GE Healthcare Ultrasound Products Security Advisory Update
A CISA medical advisory has been updated to reflect a new vulnerability present in GE HealthCare ultrasound products
Summary
A CISA medical advisory has been updated to reflect a new vulnerability present in GE HealthCare ultrasound products
Affected platforms
The following platforms are known to be affected:
Threat details
Introduction
The US Cybersecurity and Infrastructure Security Agency (CISA) has updated a medical advisory to reflect a new vulnerability (CVE-2024-1486) present in GE HealthCare ultrasound products. Successful exploitation of the vulnerabilities could allow an attacker with physical access to gain access to the operating system of affected devices.
Vulnerability details
- CVE-2020-6977 - CWE-693 - Protection Mechanism Failure
A restricted desktop environment escape vulnerability exists in the Kiosk Mode functionality of affected devices. Specially crafted inputs can allow the user to escape the restricted environment, resulting in access to the underlying operating system. This vulnerability has a CVSSv3 score of 8.4
- CVE-2024-1486 - CWE-286 - Incorrect User Management
These ultrasound products are vulnerable to privilege escalation via misconfigured access control lists. This vulnerability has a CVSSv3 base score of 7.4.
Remediation advice
Affected organisations are encouraged to review the CISA advisory ICSMA-20-049-02 and apply the relevant updates.
GE Healthcare recommends organisations restrict physical access to devices by unauthorised individuals. GE Healthcare recommends users enable the "system lock" password in the Administration GUI menu, if possible. This process will require a password to be entered before the system can be accessed.
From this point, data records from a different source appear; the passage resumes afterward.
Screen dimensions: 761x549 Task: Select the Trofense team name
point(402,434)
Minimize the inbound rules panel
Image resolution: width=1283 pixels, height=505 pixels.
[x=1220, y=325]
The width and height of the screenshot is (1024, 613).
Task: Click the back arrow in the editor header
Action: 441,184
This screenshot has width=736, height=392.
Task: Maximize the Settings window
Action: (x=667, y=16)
The ‘system lock' would limit non-authenticated users from accessing the application.
GE Healthcare recommends that users with questions reach out to a GE Healthcare service representative and users with an active support account visit the GE Healthcare product security portal (login required).
CISA recommends users take defensive measures to minimise the risk of exploitation of these vulnerabilities, such as:
- Ensure there is physical protections in place to prevent the devices from any unauthorised access.
- Encourage security awareness throughout the hospital staff to ensure clinical staff will report any unauthorised person trying to login or otherwise tamper with a medical device.
- Educate employees on social engineering, both online and on-site, which is often used to gain access to unauthorised resources.